[Saved data entries]
*** Begin section ***
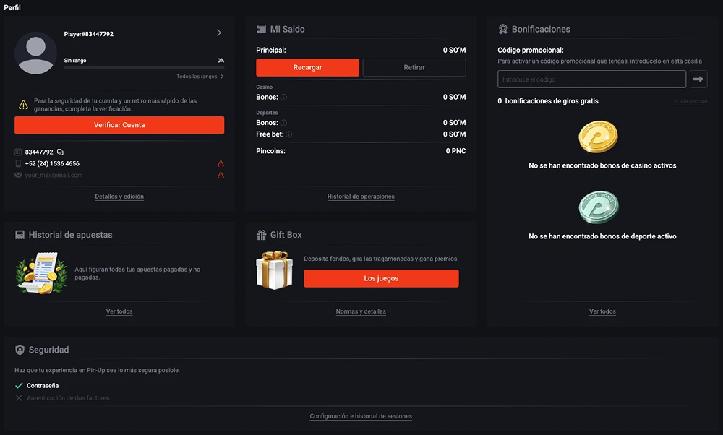This screenshot has height=435, width=723.
Task: Click the profile avatar picture
Action: point(36,53)
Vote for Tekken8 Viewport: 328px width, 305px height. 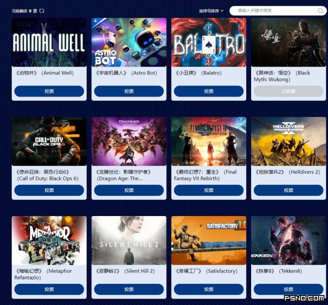pos(288,289)
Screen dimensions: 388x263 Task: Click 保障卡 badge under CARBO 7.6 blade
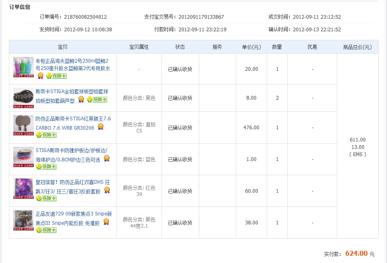[46, 135]
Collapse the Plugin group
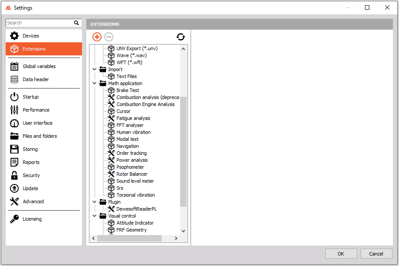Screen dimensions: 399x266 94,202
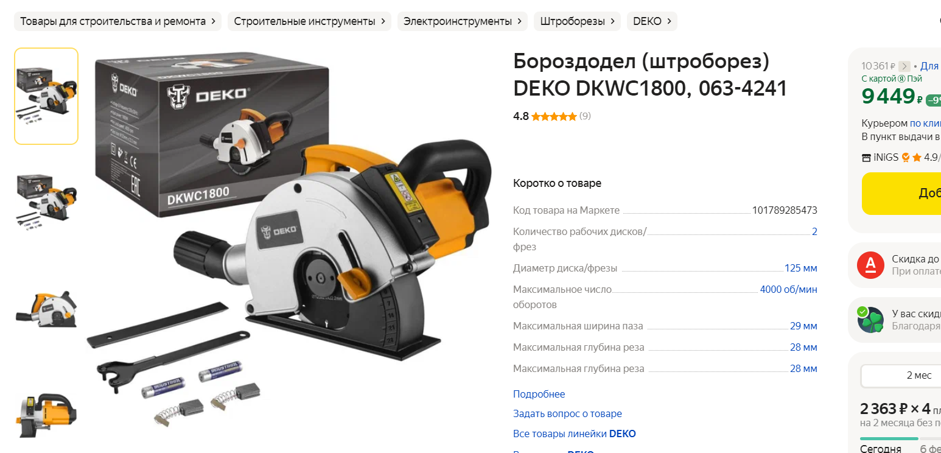Click the iNiGS store icon
The image size is (941, 453).
point(866,158)
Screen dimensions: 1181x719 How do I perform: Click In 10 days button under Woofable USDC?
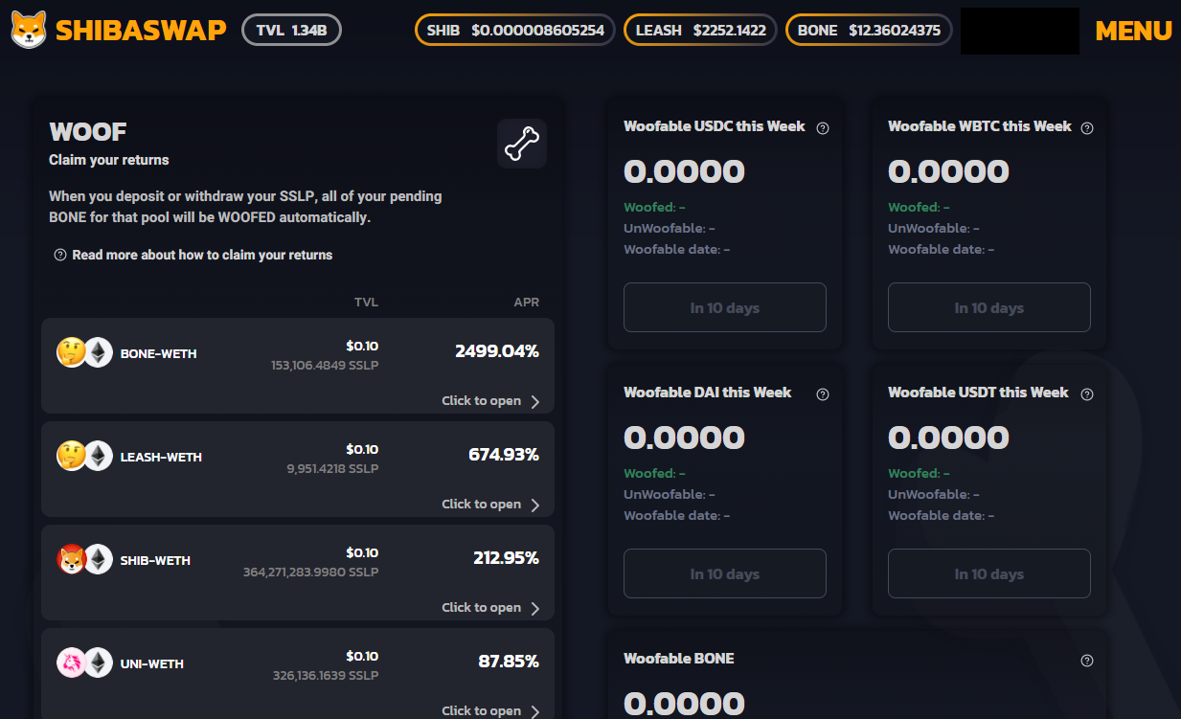[725, 307]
*** End section ***
- THE PROBLEM -
Leave the pictures out and restate exactly the lines from the one that has "Screen dimensions: 388x263" through the final line of the entries above, both ends included.

- WRITTEN REPLY -
Screen dimensions: 388x263 Task: Click 保障卡 badge under CARBO 7.6 blade
[46, 135]
Collapse the Plugin group
Screen dimensions: 399x266 94,202
Click the iNiGS store icon
The image size is (941, 453).
point(866,158)
Screen dimensions: 1181x719 How do I perform: Click In 10 days button under Woofable USDC?
[725, 307]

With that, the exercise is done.